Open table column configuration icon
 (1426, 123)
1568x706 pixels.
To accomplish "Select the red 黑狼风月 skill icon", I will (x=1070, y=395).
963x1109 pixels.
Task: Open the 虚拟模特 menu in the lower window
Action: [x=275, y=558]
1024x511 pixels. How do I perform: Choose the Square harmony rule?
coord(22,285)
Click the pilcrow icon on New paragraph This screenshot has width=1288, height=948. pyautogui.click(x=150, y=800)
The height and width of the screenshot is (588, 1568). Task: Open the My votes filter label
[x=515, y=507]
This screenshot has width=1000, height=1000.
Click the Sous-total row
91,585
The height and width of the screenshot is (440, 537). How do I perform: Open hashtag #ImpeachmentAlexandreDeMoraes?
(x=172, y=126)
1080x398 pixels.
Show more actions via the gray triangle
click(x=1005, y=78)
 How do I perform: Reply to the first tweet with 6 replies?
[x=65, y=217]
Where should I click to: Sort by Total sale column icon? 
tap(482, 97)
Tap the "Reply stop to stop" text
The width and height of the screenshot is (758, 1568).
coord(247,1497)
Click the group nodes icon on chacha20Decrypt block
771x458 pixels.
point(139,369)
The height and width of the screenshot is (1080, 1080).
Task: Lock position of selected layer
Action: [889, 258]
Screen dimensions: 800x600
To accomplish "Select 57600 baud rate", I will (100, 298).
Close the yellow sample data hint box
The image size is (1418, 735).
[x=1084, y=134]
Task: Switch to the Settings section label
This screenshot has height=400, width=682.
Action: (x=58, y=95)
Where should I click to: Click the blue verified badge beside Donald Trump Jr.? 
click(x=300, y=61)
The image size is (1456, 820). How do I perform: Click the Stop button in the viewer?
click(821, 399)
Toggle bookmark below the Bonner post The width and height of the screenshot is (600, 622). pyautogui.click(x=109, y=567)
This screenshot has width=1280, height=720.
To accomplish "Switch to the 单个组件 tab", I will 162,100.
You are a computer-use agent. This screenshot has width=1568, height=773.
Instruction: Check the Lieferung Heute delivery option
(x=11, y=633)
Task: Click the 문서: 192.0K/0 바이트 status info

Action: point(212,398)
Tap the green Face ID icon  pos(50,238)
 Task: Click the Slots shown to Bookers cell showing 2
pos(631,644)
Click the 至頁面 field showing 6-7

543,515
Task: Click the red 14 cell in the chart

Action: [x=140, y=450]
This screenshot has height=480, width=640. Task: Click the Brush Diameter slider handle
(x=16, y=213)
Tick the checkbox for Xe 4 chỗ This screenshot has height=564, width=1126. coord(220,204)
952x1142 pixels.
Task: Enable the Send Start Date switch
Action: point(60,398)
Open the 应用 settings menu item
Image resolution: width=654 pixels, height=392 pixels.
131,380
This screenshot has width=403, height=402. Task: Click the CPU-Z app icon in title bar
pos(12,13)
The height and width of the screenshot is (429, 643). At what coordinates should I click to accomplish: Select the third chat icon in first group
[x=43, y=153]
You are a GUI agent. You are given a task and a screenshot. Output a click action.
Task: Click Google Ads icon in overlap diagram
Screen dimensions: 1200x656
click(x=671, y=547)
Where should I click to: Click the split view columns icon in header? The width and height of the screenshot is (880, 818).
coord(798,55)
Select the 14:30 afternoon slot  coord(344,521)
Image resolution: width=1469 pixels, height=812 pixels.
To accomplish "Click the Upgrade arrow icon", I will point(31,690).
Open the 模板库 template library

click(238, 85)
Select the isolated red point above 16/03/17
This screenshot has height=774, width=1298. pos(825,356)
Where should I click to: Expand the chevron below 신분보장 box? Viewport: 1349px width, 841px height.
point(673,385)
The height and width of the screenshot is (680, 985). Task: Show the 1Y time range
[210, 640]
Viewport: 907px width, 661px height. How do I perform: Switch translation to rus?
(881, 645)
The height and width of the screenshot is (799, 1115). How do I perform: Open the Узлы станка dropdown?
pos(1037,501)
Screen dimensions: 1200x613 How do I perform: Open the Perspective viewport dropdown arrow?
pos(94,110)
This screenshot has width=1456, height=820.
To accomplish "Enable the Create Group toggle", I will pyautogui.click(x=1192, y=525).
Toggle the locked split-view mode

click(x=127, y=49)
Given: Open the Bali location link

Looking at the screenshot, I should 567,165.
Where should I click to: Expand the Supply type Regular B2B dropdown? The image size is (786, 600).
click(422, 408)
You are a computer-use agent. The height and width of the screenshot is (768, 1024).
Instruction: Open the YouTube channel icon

_Work to complete_. Could you restate every record above word for word?

_Response area_.
Open table column configuration icon
 (1426, 123)
1568x706 pixels.
To accomplish "Select the red 黑狼风月 skill icon", I will (x=1070, y=395).
963x1109 pixels.
Task: Open the 虚拟模特 menu in the lower window
Action: [x=275, y=558]
1024x511 pixels. How do I perform: Choose the Square harmony rule?
coord(22,285)
Click the pilcrow icon on New paragraph This screenshot has width=1288, height=948. pyautogui.click(x=150, y=800)
The height and width of the screenshot is (588, 1568). Task: Open the My votes filter label
[x=515, y=507]
This screenshot has width=1000, height=1000.
Click the Sous-total row
91,585
The height and width of the screenshot is (440, 537). How do I perform: Open hashtag #ImpeachmentAlexandreDeMoraes?
(x=172, y=126)
1080x398 pixels.
Show more actions via the gray triangle
click(x=1005, y=78)
 How do I perform: Reply to the first tweet with 6 replies?
[x=65, y=217]
Where should I click to: Sort by Total sale column icon? 
tap(482, 97)
Tap the "Reply stop to stop" text
The width and height of the screenshot is (758, 1568).
coord(247,1497)
Click the group nodes icon on chacha20Decrypt block
771x458 pixels.
point(139,369)
The height and width of the screenshot is (1080, 1080).
Task: Lock position of selected layer
Action: [889, 258]
Screen dimensions: 800x600
To accomplish "Select 57600 baud rate", I will (100, 298).
Close the yellow sample data hint box
The image size is (1418, 735).
[x=1084, y=134]
Task: Switch to the Settings section label
This screenshot has height=400, width=682.
Action: (x=58, y=95)
Where should I click to: Click the blue verified badge beside Donald Trump Jr.? 
click(x=300, y=61)
The image size is (1456, 820). How do I perform: Click the Stop button in the viewer?
click(821, 399)
Toggle bookmark below the Bonner post The width and height of the screenshot is (600, 622). pyautogui.click(x=109, y=567)
This screenshot has width=1280, height=720.
To accomplish "Switch to the 单个组件 tab", I will 162,100.
You are a computer-use agent. This screenshot has width=1568, height=773.
Instruction: Check the Lieferung Heute delivery option
(x=11, y=633)
Task: Click the 문서: 192.0K/0 바이트 status info

Action: point(212,398)
Tap the green Face ID icon  pos(50,238)
 Task: Click the Slots shown to Bookers cell showing 2
pos(631,644)
Click the 至頁面 field showing 6-7

543,515
Task: Click the red 14 cell in the chart

Action: [x=140, y=450]
This screenshot has height=480, width=640. Task: Click the Brush Diameter slider handle
(x=16, y=213)
Tick the checkbox for Xe 4 chỗ This screenshot has height=564, width=1126. coord(220,204)
952x1142 pixels.
Task: Enable the Send Start Date switch
Action: point(60,398)
Open the 应用 settings menu item
Image resolution: width=654 pixels, height=392 pixels.
131,380
This screenshot has width=403, height=402. Task: Click the CPU-Z app icon in title bar
pos(12,13)
The height and width of the screenshot is (429, 643). At what coordinates should I click to accomplish: Select the third chat icon in first group
[x=43, y=153]
You are a GUI agent. You are given a task and a screenshot. Output a click action.
Task: Click Google Ads icon in overlap diagram
Screen dimensions: 1200x656
click(x=671, y=547)
Where should I click to: Click the split view columns icon in header? The width and height of the screenshot is (880, 818).
coord(798,55)
Select the 14:30 afternoon slot  coord(344,521)
Image resolution: width=1469 pixels, height=812 pixels.
To accomplish "Click the Upgrade arrow icon", I will point(31,690).
Open the 模板库 template library

click(238, 85)
Select the isolated red point above 16/03/17
This screenshot has height=774, width=1298. pos(825,356)
Where should I click to: Expand the chevron below 신분보장 box? Viewport: 1349px width, 841px height.
point(673,385)
The height and width of the screenshot is (680, 985). Task: Show the 1Y time range
[210, 640]
Viewport: 907px width, 661px height. How do I perform: Switch translation to rus?
(881, 645)
The height and width of the screenshot is (799, 1115). How do I perform: Open the Узлы станка dropdown?
pos(1037,501)
Screen dimensions: 1200x613 How do I perform: Open the Perspective viewport dropdown arrow?
pos(94,110)
This screenshot has width=1456, height=820.
To accomplish "Enable the Create Group toggle", I will pyautogui.click(x=1192, y=525).
Toggle the locked split-view mode

click(x=127, y=49)
Given: Open the Bali location link

Looking at the screenshot, I should 567,165.
Where should I click to: Expand the Supply type Regular B2B dropdown? The image size is (786, 600).
click(422, 408)
You are a computer-use agent. The height and width of the screenshot is (768, 1024).
Instruction: Open the YouTube channel icon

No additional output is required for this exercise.